Zorluk bunu sınırlı bir sürede yapmaktır. Bir yılım olsaydı kolay olurdu. Prova zamanımızda, neden bu anda mevcut olduklarının özünü nasıl damıtıp, bu anda canlı olabilmeleri için onlara bu nedeni nasıl aşılayabiliriz?

Tiyatro yetenekleri çok güçlü olan Julia, Davone ve J'Nai ile de çalışmanızın muhtemelen faydası olacaktır.

Rollerini o kadar çok yaşıyorlar ki bu inanılmaz işi yapıyorlar ve içinde yaşadığımız gerçekliğe tutunuyorlar. John Adams işin zor kısmının yakınlığı sürdürmek olduğunu söyledi. Duygusal yolculuğu, her an meydana gelen değişimleri ve nüansları sürdürebiliyorsunuz ve karakterlerdeki insanlığı ayakta tutan da bu.

Dişlerimizin Derisi'ni yönettiğinizde birçok kişi tarih öncesi hayvanların kuklalarından bahsediyordu. Burada Met'in alanını ve kaynaklarını kullanarak benzer bir darbe girişimini yönettiniz mi?
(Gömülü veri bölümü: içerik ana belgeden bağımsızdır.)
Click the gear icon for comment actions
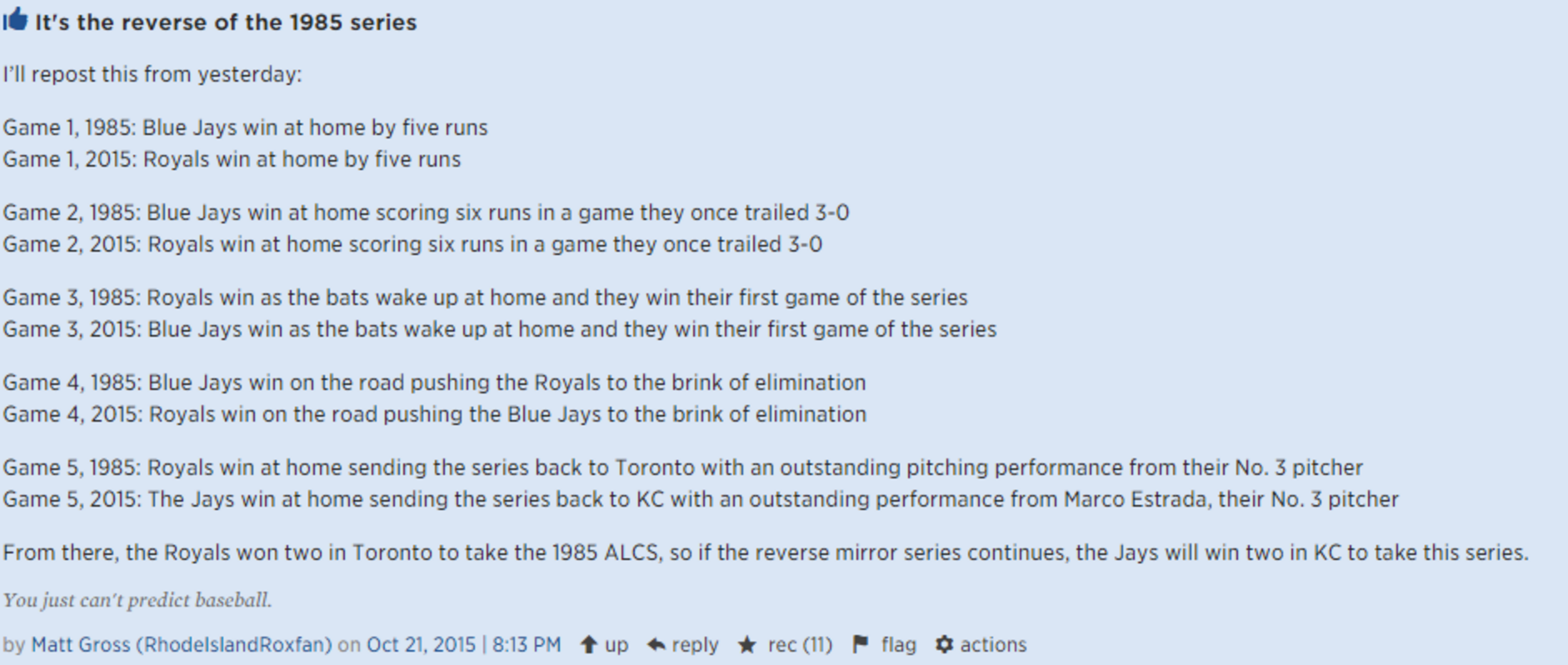Viewport: 1568px width, 665px height. (x=943, y=644)
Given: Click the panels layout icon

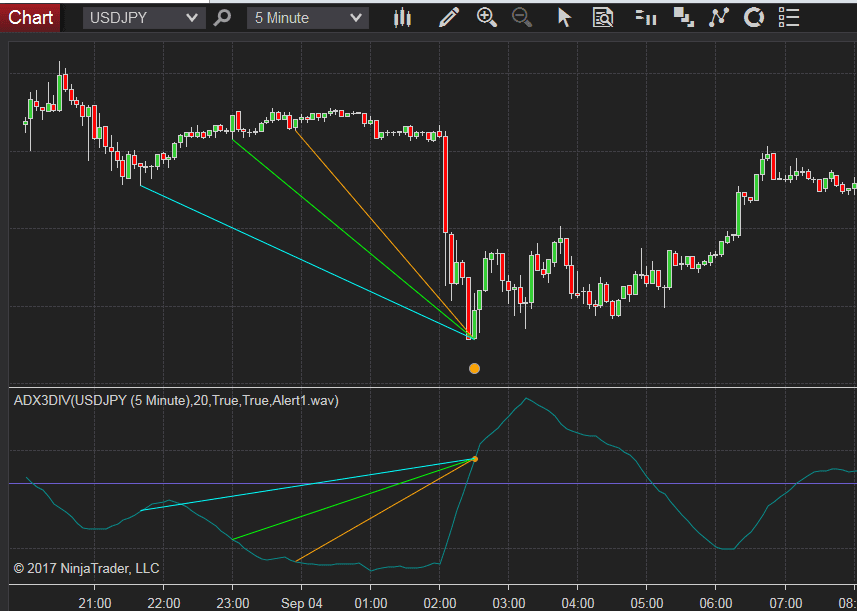Looking at the screenshot, I should tap(683, 17).
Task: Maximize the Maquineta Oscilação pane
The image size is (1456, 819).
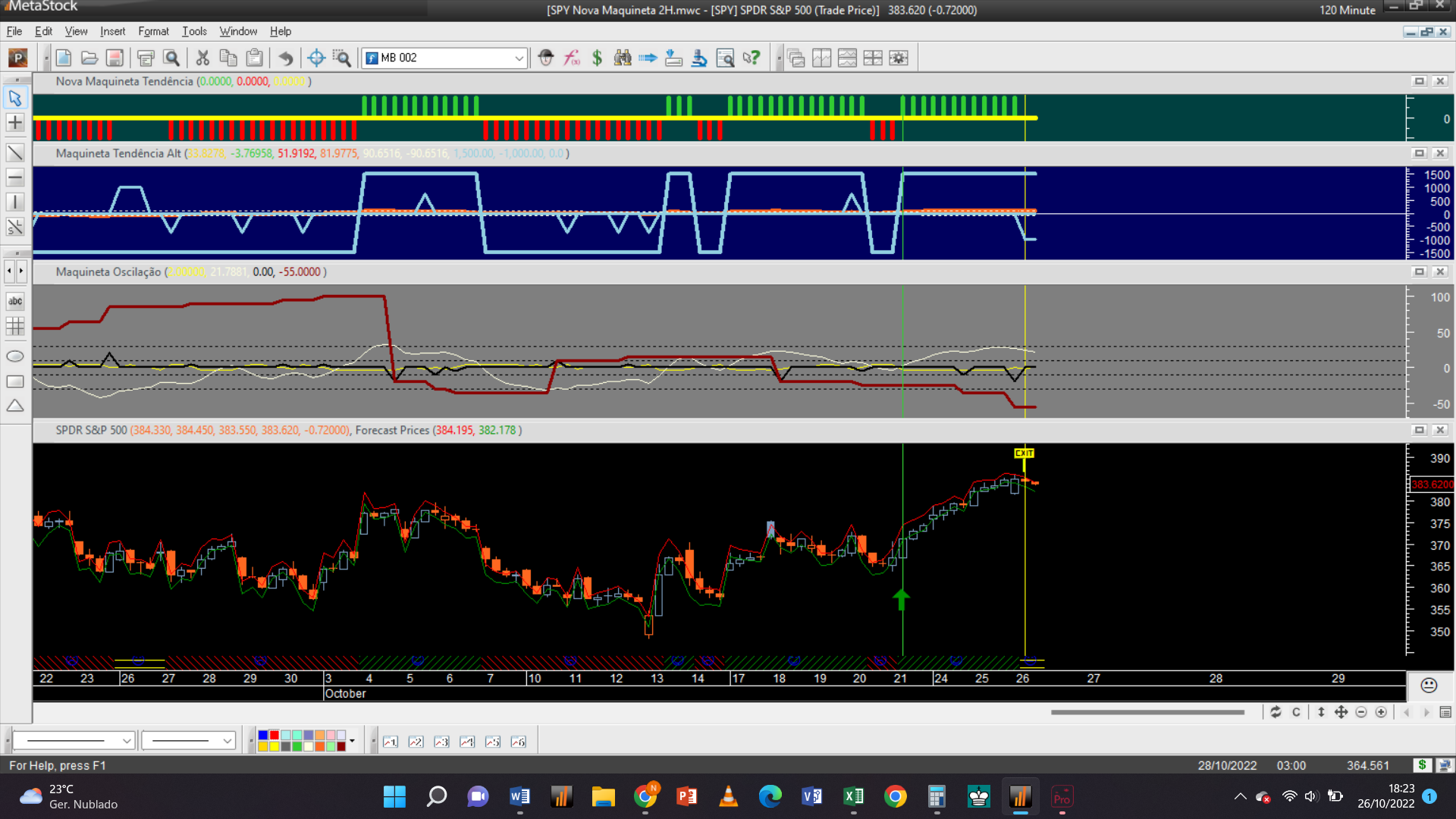Action: coord(1419,271)
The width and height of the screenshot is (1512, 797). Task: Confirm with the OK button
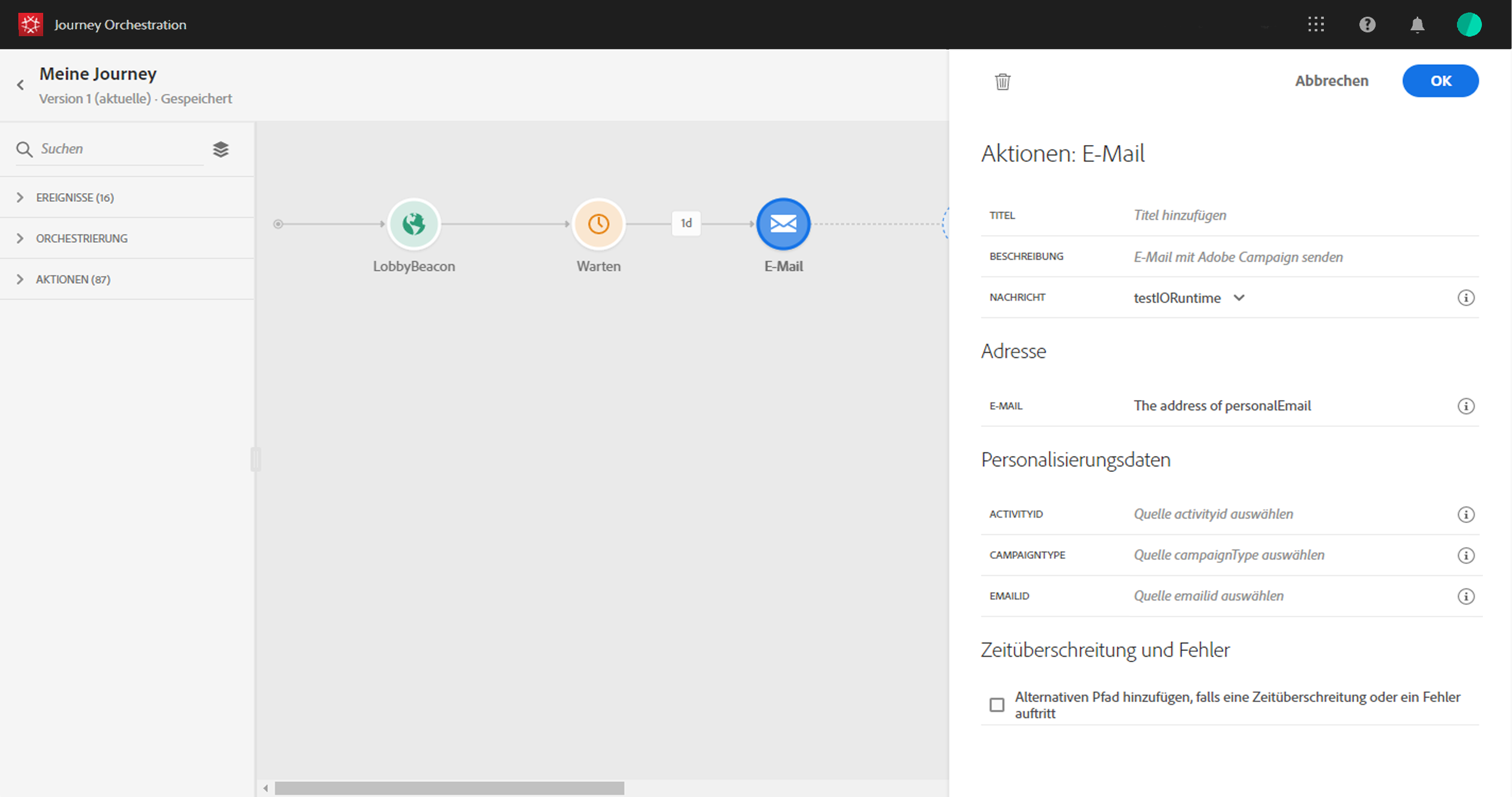(x=1440, y=81)
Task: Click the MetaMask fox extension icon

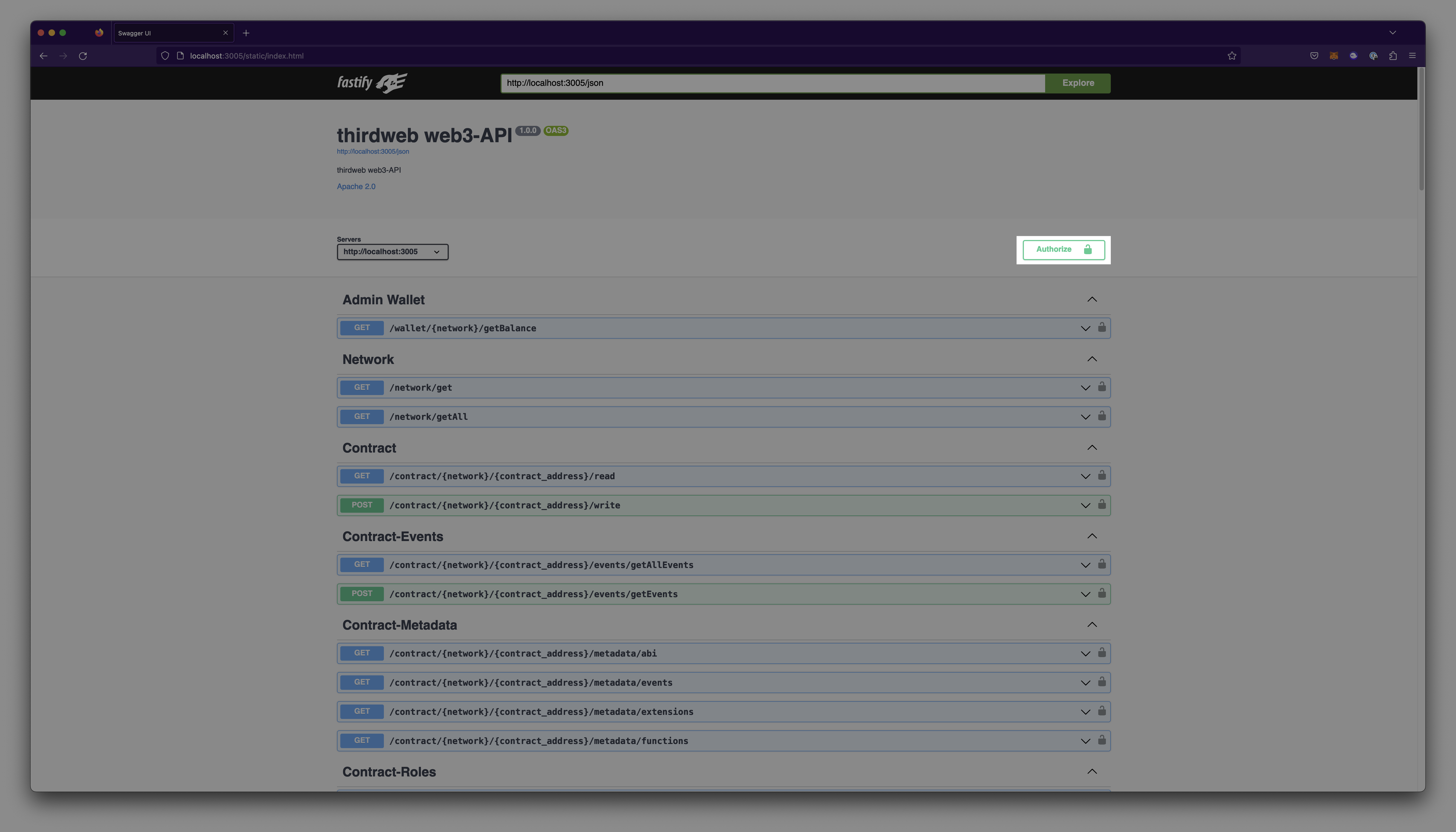Action: [1333, 55]
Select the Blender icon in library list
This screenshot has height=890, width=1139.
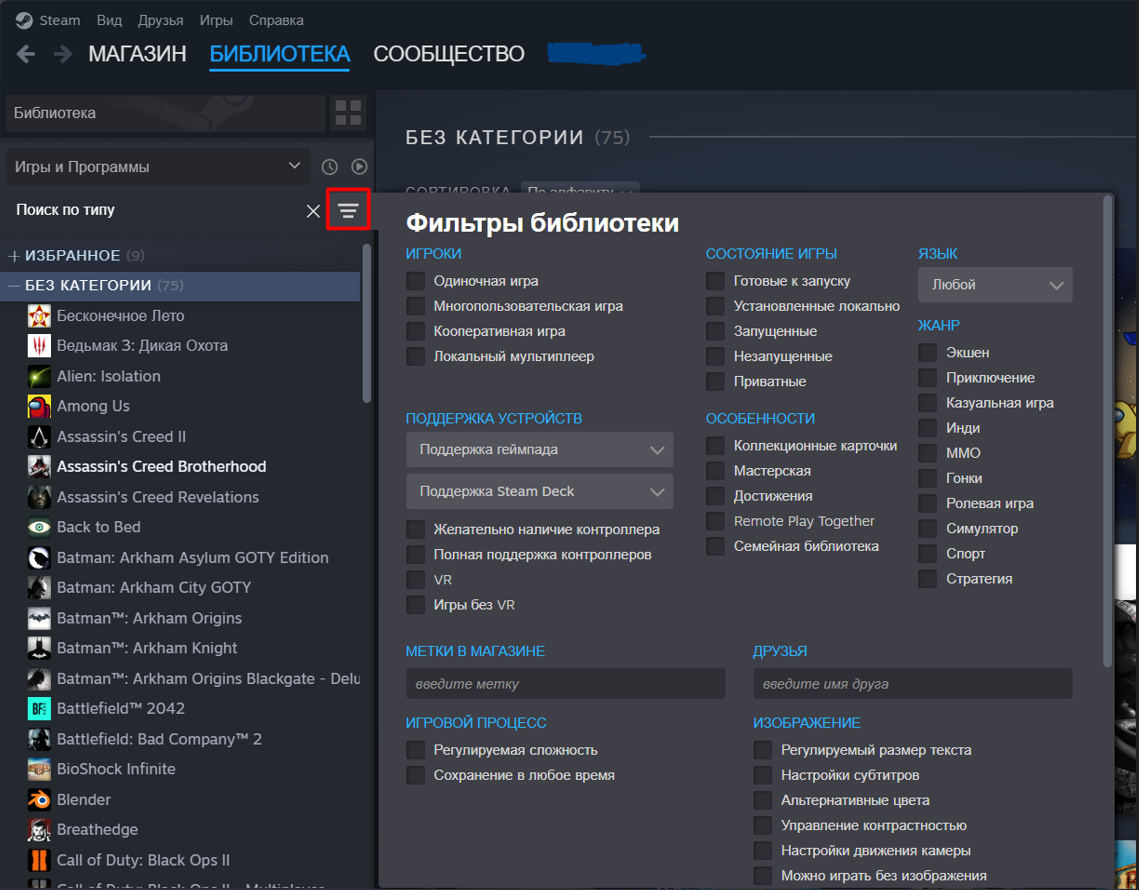click(39, 800)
Müzikal açıdan harika şeylerin gerçekleştiği pek çok an var ve biz de bu davete uymaya çalıştık. “Shake the Heavens” için kuklacımız James Ortiz'e şunu sordum: “İlahi olanı nasıl yaratırsınız?” Canlı, tuhaf, tuhaf ve kadınsı olmalı. Yani onun ortaya çıkardığı şey, tuhaf ve mistik bir şekilde, şakayla vajinal göz dediğimiz yerde görünen bu göz bebeğinde görünüyor. Uzayda hareket ediyorlar ve bu devasa şeyi oluşturuyorlar. Ancak Hannah Wasileski'nin projeksiyon tasarımıyla yaptığı da var: O gerçekten projeksiyonlarla resim yapıyor. Bu tasarımcıların hepsi birlikte nasıl oynanacağını biliyor.


John Adams işin içinde miydi?

Açılışa geliyor. Konuştuk ve çok cömert davrandı. Bana dünyadaki insanların birbirinden nasıl nefret ettiğine dair çok fazla haber ve bilgiyle dolu olduğumuzu söyledi. Ama aynı zamanda güven verici olan sevgi, yaratıcılık, yaratım ve işitme de var. Bütün bunların ortasında lütuf yatıyor. Kendisinin ve Peter'ın Kaliforniya'da 16 yaşında, 16 yaşında ve hamile çocuklarla çalışarak bunu nasıl yaptıklarını anlattı ve dünya sizin her şeyi yanlış yaptığınızı düşünüyor. Ve bir çocuğu kucaklayabilmek ve bunu sevgi ve zarafetle yapabilmek çok derin ve inanılmaz.

Bu tevazunun da bu üretimin bir parçası olduğunu düşünüyorum. Ailem Haiti ve Porto Riko'dan geliyor ve Haitililerin sınırda atlı adamlar tarafından saldırıya uğradığını gördüğümde, tüm hayatlarını feda eden ve bu inanılmaz yolculuğa çıkan insanlar olarak onları inşa edemediğim için öfke hissettim. kendileri. Bu aşamada bunu tersine çevirebiliriz. “Hayır, bu insanlar harika” diyebiliriz.

Ve Met'in devasa sahnesi ölçeğinde.

Çok büyük. Ve büyük şeyleri seviyorum. Operaya gelip dünyayı karşınızda görmenin, müziğin verdiği duygunun, gözümüze dokunan güzelliğin büyüklüğünü görmenin o kadar çok faydası var ki. Bu duyguyu arka koltuklarda oturan herkese vermek istiyorum. İlahi vasfı ve ruhun ne olduğunu düşündüğünüzde, izleyiciyi de kapsayacak şekilde genişletmek istersiniz. Bütün Met'in hayatla patlamasını istiyorum.